- **Task description**
Each record, in full, must be restated word for word.

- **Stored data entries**
-- Opening Marker --

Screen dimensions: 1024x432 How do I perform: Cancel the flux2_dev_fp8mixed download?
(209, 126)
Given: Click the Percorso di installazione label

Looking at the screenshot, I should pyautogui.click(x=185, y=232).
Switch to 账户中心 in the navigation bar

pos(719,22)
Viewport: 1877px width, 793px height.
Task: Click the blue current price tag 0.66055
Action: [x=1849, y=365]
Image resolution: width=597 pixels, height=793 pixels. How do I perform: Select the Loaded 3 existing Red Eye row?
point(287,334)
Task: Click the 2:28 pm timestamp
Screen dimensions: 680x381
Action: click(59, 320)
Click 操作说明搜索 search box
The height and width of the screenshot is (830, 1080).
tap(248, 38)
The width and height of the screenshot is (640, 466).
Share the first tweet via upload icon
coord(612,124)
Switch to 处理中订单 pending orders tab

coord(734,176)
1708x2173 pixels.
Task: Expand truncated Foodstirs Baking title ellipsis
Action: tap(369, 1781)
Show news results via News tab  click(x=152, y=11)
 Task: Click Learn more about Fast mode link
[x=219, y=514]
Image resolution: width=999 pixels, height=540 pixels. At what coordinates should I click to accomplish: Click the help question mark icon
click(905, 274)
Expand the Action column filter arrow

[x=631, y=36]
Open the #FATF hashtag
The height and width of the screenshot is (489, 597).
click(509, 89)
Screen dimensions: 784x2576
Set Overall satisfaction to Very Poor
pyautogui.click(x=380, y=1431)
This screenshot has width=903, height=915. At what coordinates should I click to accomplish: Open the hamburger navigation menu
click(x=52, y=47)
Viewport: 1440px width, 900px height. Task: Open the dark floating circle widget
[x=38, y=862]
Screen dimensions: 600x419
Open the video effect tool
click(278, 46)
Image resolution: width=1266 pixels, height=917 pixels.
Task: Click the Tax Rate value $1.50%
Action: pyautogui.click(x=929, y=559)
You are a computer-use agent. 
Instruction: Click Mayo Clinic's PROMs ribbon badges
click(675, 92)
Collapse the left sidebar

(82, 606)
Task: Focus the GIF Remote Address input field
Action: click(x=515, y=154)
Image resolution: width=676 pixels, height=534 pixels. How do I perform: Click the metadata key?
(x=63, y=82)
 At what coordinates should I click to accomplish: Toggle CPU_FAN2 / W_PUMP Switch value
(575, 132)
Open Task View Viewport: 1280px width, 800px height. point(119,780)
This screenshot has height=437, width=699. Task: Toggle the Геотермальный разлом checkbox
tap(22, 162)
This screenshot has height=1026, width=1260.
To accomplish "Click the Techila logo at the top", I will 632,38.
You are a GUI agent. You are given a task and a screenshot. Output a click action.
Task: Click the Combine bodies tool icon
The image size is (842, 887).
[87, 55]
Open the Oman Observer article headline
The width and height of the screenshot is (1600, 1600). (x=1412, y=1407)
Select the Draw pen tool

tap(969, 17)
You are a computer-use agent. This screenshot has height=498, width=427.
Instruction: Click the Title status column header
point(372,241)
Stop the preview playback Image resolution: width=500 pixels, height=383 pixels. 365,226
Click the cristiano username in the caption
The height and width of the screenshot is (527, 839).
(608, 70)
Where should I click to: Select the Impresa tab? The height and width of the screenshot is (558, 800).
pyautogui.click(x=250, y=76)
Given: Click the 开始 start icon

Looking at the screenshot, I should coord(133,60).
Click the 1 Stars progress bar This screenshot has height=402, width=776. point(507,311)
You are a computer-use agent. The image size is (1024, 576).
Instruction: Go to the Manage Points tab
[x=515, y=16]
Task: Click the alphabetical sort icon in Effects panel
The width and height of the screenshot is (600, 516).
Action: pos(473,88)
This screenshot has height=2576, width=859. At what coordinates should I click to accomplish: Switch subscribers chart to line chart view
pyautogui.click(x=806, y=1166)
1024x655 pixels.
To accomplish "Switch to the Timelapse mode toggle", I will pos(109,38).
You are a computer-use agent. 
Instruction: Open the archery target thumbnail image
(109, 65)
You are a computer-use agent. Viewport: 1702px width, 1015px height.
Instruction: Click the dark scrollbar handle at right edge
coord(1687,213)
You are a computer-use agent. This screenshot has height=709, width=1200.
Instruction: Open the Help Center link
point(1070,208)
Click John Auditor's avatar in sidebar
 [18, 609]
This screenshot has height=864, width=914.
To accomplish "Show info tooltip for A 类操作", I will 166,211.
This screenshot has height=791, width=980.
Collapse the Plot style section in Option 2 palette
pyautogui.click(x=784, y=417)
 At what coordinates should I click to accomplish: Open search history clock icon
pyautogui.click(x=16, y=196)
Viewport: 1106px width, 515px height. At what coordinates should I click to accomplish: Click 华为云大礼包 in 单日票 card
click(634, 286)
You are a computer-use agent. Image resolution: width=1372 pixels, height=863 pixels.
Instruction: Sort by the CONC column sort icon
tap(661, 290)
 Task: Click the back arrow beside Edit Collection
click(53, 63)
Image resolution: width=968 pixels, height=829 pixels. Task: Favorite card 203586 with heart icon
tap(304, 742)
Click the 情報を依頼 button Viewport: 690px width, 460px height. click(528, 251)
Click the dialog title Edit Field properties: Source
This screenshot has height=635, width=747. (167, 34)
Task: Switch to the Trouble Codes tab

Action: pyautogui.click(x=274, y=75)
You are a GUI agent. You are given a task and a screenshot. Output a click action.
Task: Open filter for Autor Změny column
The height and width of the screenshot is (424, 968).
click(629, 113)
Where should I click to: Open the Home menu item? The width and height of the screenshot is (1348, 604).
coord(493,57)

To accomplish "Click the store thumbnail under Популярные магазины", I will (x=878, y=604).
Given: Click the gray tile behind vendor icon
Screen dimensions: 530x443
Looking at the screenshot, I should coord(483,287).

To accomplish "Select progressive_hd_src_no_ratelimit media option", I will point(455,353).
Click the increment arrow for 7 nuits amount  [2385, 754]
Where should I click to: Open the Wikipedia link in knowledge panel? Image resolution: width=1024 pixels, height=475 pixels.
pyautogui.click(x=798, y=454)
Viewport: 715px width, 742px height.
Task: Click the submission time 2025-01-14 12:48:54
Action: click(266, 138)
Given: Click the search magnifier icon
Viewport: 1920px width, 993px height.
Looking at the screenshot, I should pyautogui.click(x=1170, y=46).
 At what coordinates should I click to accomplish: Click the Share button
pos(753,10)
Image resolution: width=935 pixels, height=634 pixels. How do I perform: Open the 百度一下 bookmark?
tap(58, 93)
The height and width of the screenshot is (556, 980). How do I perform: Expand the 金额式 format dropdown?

-- Closing Marker --

- **Exercise output**
Screen dimensions: 1024x432 How do I perform: Cancel the flux2_dev_fp8mixed download?
(209, 126)
Given: Click the Percorso di installazione label

Looking at the screenshot, I should pyautogui.click(x=185, y=232).
Switch to 账户中心 in the navigation bar

pos(719,22)
Viewport: 1877px width, 793px height.
Task: Click the blue current price tag 0.66055
Action: [x=1849, y=365]
Image resolution: width=597 pixels, height=793 pixels. How do I perform: Select the Loaded 3 existing Red Eye row?
point(287,334)
Task: Click the 2:28 pm timestamp
Screen dimensions: 680x381
Action: click(59, 320)
Click 操作说明搜索 search box
The height and width of the screenshot is (830, 1080).
tap(248, 38)
The width and height of the screenshot is (640, 466).
Share the first tweet via upload icon
coord(612,124)
Switch to 处理中订单 pending orders tab

coord(734,176)
1708x2173 pixels.
Task: Expand truncated Foodstirs Baking title ellipsis
Action: tap(369, 1781)
Show news results via News tab  click(x=152, y=11)
 Task: Click Learn more about Fast mode link
[x=219, y=514]
Image resolution: width=999 pixels, height=540 pixels. At what coordinates should I click to accomplish: Click the help question mark icon
click(905, 274)
Expand the Action column filter arrow

[x=631, y=36]
Open the #FATF hashtag
The height and width of the screenshot is (489, 597).
click(509, 89)
Screen dimensions: 784x2576
Set Overall satisfaction to Very Poor
pyautogui.click(x=380, y=1431)
This screenshot has width=903, height=915. At what coordinates should I click to accomplish: Open the hamburger navigation menu
click(x=52, y=47)
Viewport: 1440px width, 900px height. Task: Open the dark floating circle widget
[x=38, y=862]
Screen dimensions: 600x419
Open the video effect tool
click(278, 46)
Image resolution: width=1266 pixels, height=917 pixels.
Task: Click the Tax Rate value $1.50%
Action: pyautogui.click(x=929, y=559)
You are a computer-use agent. 
Instruction: Click Mayo Clinic's PROMs ribbon badges
click(675, 92)
Collapse the left sidebar

(82, 606)
Task: Focus the GIF Remote Address input field
Action: click(x=515, y=154)
Image resolution: width=676 pixels, height=534 pixels. How do I perform: Click the metadata key?
(x=63, y=82)
 At what coordinates should I click to accomplish: Toggle CPU_FAN2 / W_PUMP Switch value
(575, 132)
Open Task View Viewport: 1280px width, 800px height. point(119,780)
This screenshot has height=437, width=699. Task: Toggle the Геотермальный разлом checkbox
tap(22, 162)
This screenshot has height=1026, width=1260.
To accomplish "Click the Techila logo at the top", I will 632,38.
You are a GUI agent. You are given a task and a screenshot. Output a click action.
Task: Click the Combine bodies tool icon
The image size is (842, 887).
[87, 55]
Open the Oman Observer article headline
The width and height of the screenshot is (1600, 1600). (x=1412, y=1407)
Select the Draw pen tool

tap(969, 17)
You are a computer-use agent. This screenshot has height=498, width=427.
Instruction: Click the Title status column header
point(372,241)
Stop the preview playback Image resolution: width=500 pixels, height=383 pixels. 365,226
Click the cristiano username in the caption
The height and width of the screenshot is (527, 839).
(608, 70)
Where should I click to: Select the Impresa tab? The height and width of the screenshot is (558, 800).
pyautogui.click(x=250, y=76)
Given: Click the 开始 start icon

Looking at the screenshot, I should coord(133,60).
Click the 1 Stars progress bar This screenshot has height=402, width=776. point(507,311)
You are a computer-use agent. The image size is (1024, 576).
Instruction: Go to the Manage Points tab
[x=515, y=16]
Task: Click the alphabetical sort icon in Effects panel
The width and height of the screenshot is (600, 516).
Action: pos(473,88)
This screenshot has height=2576, width=859. At what coordinates should I click to accomplish: Switch subscribers chart to line chart view
pyautogui.click(x=806, y=1166)
1024x655 pixels.
To accomplish "Switch to the Timelapse mode toggle", I will pos(109,38).
You are a computer-use agent. 
Instruction: Open the archery target thumbnail image
(109, 65)
You are a computer-use agent. Viewport: 1702px width, 1015px height.
Instruction: Click the dark scrollbar handle at right edge
coord(1687,213)
You are a computer-use agent. This screenshot has height=709, width=1200.
Instruction: Open the Help Center link
point(1070,208)
Click John Auditor's avatar in sidebar
 [18, 609]
This screenshot has height=864, width=914.
To accomplish "Show info tooltip for A 类操作", I will 166,211.
This screenshot has height=791, width=980.
Collapse the Plot style section in Option 2 palette
pyautogui.click(x=784, y=417)
 At what coordinates should I click to accomplish: Open search history clock icon
pyautogui.click(x=16, y=196)
Viewport: 1106px width, 515px height. At what coordinates should I click to accomplish: Click 华为云大礼包 in 单日票 card
click(634, 286)
You are a computer-use agent. Image resolution: width=1372 pixels, height=863 pixels.
Instruction: Sort by the CONC column sort icon
tap(661, 290)
 Task: Click the back arrow beside Edit Collection
click(53, 63)
Image resolution: width=968 pixels, height=829 pixels. Task: Favorite card 203586 with heart icon
tap(304, 742)
Click the 情報を依頼 button Viewport: 690px width, 460px height. click(528, 251)
Click the dialog title Edit Field properties: Source
This screenshot has height=635, width=747. (167, 34)
Task: Switch to the Trouble Codes tab

Action: pyautogui.click(x=274, y=75)
You are a GUI agent. You are given a task and a screenshot. Output a click action.
Task: Open filter for Autor Změny column
The height and width of the screenshot is (424, 968).
click(629, 113)
Where should I click to: Open the Home menu item? The width and height of the screenshot is (1348, 604).
coord(493,57)

To accomplish "Click the store thumbnail under Популярные магазины", I will (x=878, y=604).
Given: Click the gray tile behind vendor icon
Screen dimensions: 530x443
Looking at the screenshot, I should coord(483,287).

To accomplish "Select progressive_hd_src_no_ratelimit media option", I will point(455,353).
Click the increment arrow for 7 nuits amount  [2385, 754]
Where should I click to: Open the Wikipedia link in knowledge panel? Image resolution: width=1024 pixels, height=475 pixels.
pyautogui.click(x=798, y=454)
Viewport: 715px width, 742px height.
Task: Click the submission time 2025-01-14 12:48:54
Action: click(266, 138)
Given: Click the search magnifier icon
Viewport: 1920px width, 993px height.
Looking at the screenshot, I should pyautogui.click(x=1170, y=46).
 At what coordinates should I click to accomplish: Click the Share button
pos(753,10)
Image resolution: width=935 pixels, height=634 pixels. How do I perform: Open the 百度一下 bookmark?
tap(58, 93)
The height and width of the screenshot is (556, 980). How do I perform: Expand the 金额式 format dropdown?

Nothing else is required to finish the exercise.